The children of slaves were the property of their master, who
could dispose of or alienate them like the rest of his property.
Is it in such a situation, with such notions, that the sentiments
of nature unfold themselves, or habits of education become mild
and peaceful? We must not attribute to causes inadequate or
altogether without force, effects which require to explain them a
reference to more influential causes; and even if these slighter
causes had in effect a manifest influence, we must not forget
that they are themselves the effect of a primary, a higher, and
more extensive cause, which, in giving to the mind and to the
character a more disinterested and more humane bias, disposed men
to second or themselves to advance, by their conduct, and by the
change of manners, the happy results which it tended to produce.
- G.
  
I have retained the whole of M. Guizot's note, though, in
his zeal for the invaluable blessings of freedom and
Christianity, he has done Gibbon injustice. The condition of the
slaves was undoubtedly improved under the emperors. What a great
authority has said, "The condition of a slave is better under an
arbitrary than under a free government," (Smith's Wealth of
Nations, iv. 7,) is, I believe, supported by the history of all
ages and nations. The protecting edicts of Hadrian and the
Antonines are historical facts, and can as little be attributed
to the influence of Christianity, as the milder language of
heathen writers, of Seneca, (particularly Ep. 47,) of Pliny, and
of Plutarch. The latter influence of Christianity is admitted by
Gibbon himself.
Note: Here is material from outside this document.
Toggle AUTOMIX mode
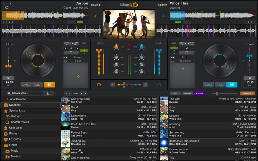 (199, 93)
The subject of Roman slavery has recently been
investigated with great diligence in a very modest but valuable
volume, by Wm. Blair, Esq., Edin. 1833. May we be permitted.
while on the subject, to refer to the most splendid passage
extant of Mr. Pitt's eloquence, the description of the Roman
slave-dealer. on the shores of Britain, condemning the island to
irreclaimable barbarism, as a perpetual and prolific nursery of
slaves? Speeches, vol. ii. p. 80.
  
Gibbon, it should be added, was one of the first and most
consistent opponents of the African slave-trade. (See Hist. ch.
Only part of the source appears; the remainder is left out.